A key issue raised by the committee is the potential resource base. In order to encourage private sector investment, the entire accounting framework would have to be changed in order to show investors a balance sheet. Many experts believe that this is virtually impossible in a reasonable time frame. It would, thus, be better to focus on private investment into new activities, which are structured in entities with clear balance sheets. Core operations being run on the existing accounting system will have to remain that way. One important recommendation is for the government to simply write off accumulated liabilities, allowing the system to make investments in capacity enhancement and safety mechanisms. Another sticky issue, related to accounting methods, will be in the restructuring of non-core assets, like hospitals and so on, which the committee suggests. How are these to be valued? In the operational context, this problem will also be felt in separating the fixed infrastructure from the rolling stock. The primary role of the proposed regulator is to ensure open access to the railway tracks for private rake operators. Fair pricing would have to be based on cost. The idea of competitive entry is certainly worthwhile, but pricing will be a challenge.
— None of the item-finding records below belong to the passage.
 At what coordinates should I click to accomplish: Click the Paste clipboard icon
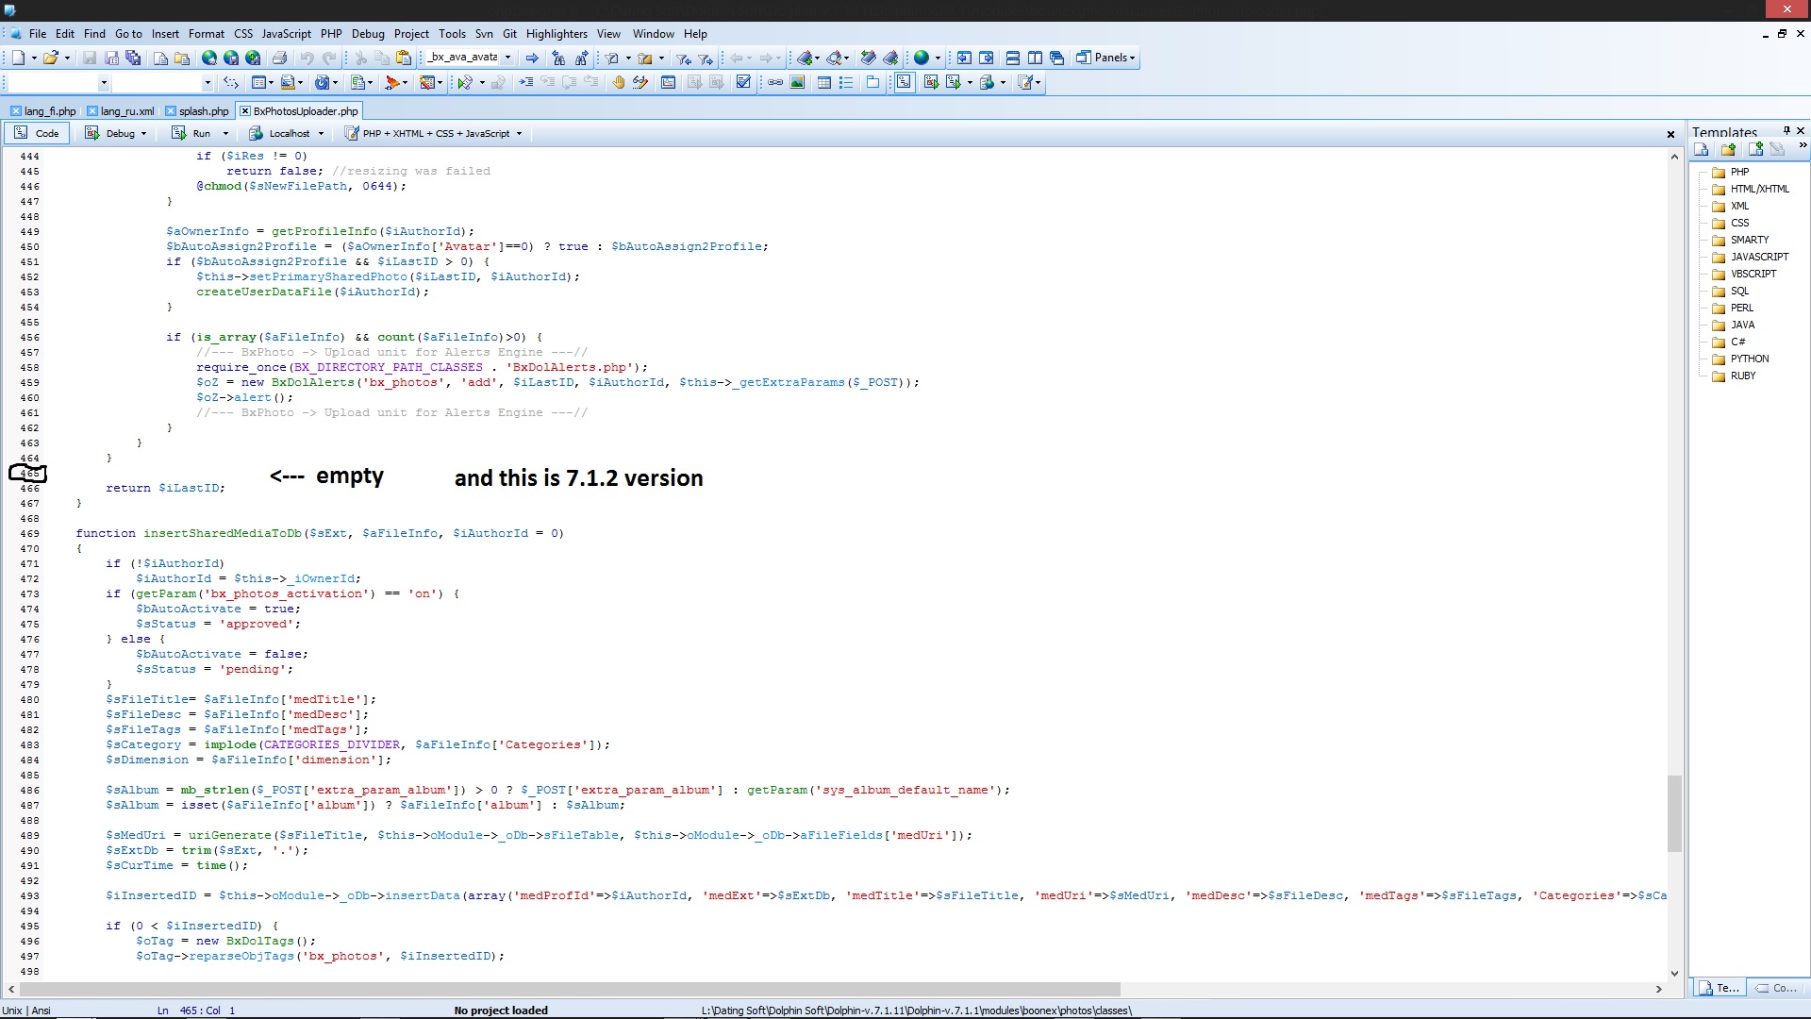pos(404,58)
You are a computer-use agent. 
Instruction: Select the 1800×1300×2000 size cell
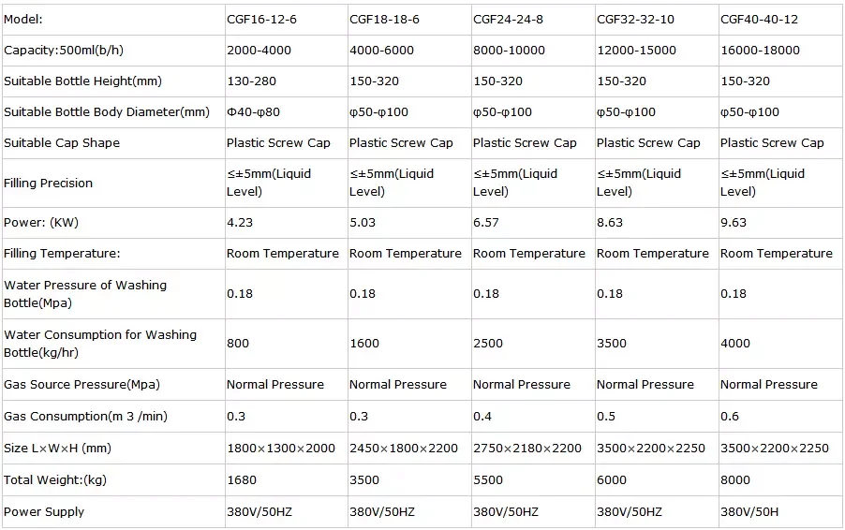pyautogui.click(x=281, y=448)
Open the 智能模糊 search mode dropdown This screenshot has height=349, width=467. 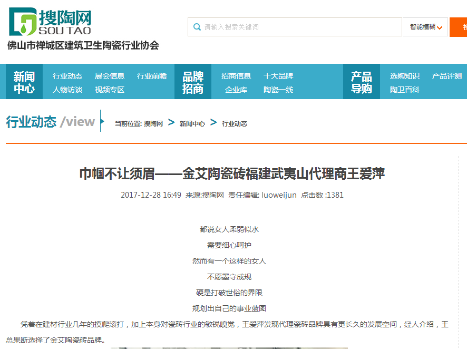click(424, 26)
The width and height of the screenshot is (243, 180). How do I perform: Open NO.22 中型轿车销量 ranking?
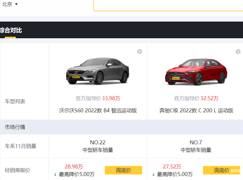tap(98, 146)
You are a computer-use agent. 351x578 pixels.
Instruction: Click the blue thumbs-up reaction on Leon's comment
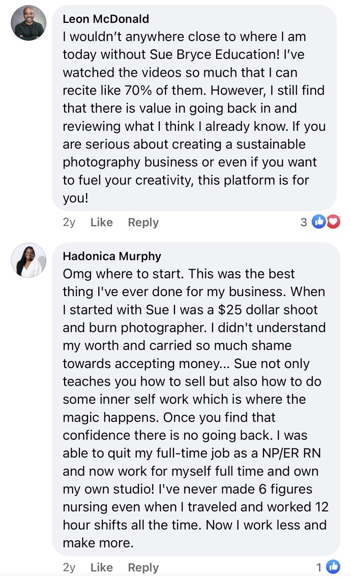(x=319, y=222)
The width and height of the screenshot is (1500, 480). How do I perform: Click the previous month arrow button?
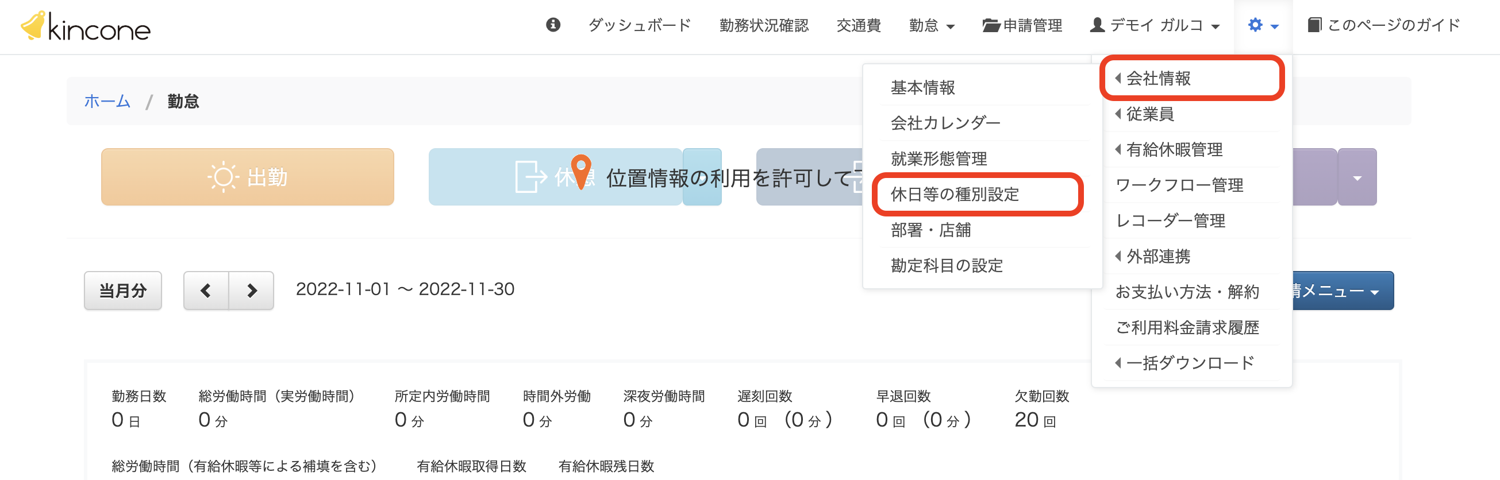[x=206, y=290]
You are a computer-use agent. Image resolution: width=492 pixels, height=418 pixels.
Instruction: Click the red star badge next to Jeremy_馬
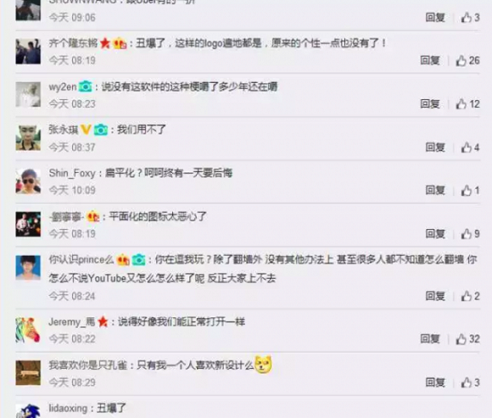coord(103,321)
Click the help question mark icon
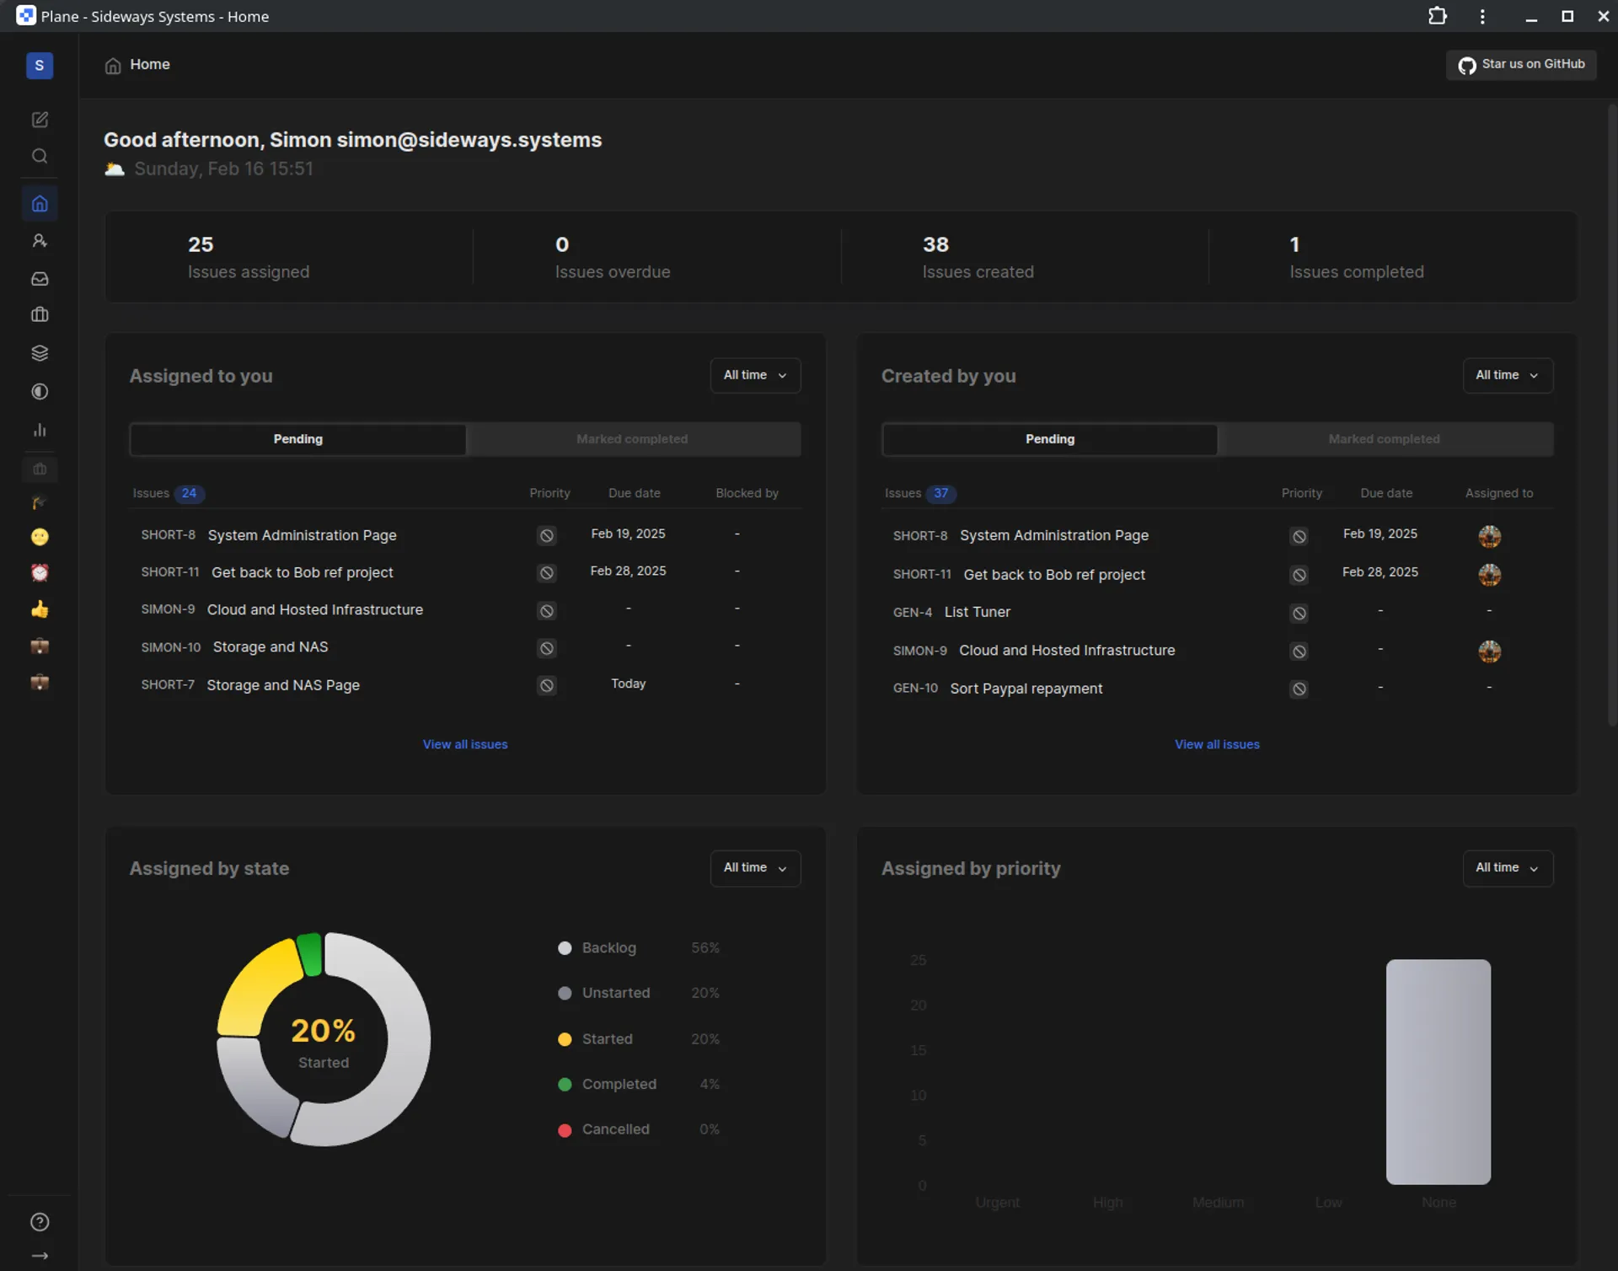1618x1271 pixels. tap(40, 1221)
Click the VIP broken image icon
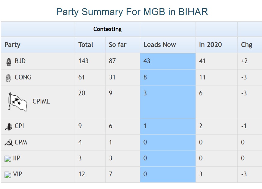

Broadly speaking, the division of responsibilities between a strategic oversight group in the ministry, an operational board for the Indian Railways and a regulator that safeguards competition is the right way to go. This is a change that the government must begin implementing. The specific mandates of each of these entities need to be clearly drawn up. Accounting reforms and the pricing decisions that flow from them will necessarily be on the long-term agenda and should not come in the way of immediate action. Private entry into core freight operations, which is already permitted, and passenger transport, which would be a leap forward, must be accompanied by investments in safety mechanisms and monitoring. The bottom line is immediate action.